[Job] Count the lines in the rows below that contain the string "button", matching case exactly, and give only the number.

[Data supplied]

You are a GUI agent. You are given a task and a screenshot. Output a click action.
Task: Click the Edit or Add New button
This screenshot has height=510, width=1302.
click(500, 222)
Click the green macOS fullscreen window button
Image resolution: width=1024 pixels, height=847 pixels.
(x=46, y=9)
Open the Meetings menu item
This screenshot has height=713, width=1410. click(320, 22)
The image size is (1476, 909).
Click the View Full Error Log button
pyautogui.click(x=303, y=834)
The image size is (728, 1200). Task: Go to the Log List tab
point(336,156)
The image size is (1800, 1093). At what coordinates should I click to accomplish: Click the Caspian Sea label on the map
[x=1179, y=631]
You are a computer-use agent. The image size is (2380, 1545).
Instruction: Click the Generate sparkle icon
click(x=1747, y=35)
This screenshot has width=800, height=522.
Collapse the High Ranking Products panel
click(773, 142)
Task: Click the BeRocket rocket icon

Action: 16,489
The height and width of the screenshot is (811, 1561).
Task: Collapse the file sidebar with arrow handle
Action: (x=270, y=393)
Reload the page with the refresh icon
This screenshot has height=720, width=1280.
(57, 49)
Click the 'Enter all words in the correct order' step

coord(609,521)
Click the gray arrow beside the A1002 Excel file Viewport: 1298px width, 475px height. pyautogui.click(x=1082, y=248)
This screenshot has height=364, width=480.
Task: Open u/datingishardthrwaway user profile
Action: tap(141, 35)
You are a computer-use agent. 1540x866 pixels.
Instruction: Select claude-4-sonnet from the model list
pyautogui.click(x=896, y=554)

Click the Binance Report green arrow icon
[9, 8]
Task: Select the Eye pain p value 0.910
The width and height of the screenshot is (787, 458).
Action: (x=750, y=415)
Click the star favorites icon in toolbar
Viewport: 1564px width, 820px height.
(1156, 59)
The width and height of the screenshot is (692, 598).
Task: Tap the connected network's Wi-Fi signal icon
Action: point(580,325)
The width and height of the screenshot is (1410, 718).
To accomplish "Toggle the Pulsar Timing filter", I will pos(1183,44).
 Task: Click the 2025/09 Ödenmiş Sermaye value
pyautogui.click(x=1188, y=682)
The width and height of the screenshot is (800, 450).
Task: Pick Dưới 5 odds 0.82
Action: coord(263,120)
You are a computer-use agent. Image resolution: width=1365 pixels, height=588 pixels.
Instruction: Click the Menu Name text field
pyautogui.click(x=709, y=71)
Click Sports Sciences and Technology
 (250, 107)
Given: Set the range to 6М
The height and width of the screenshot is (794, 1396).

[Answer to this problem] 3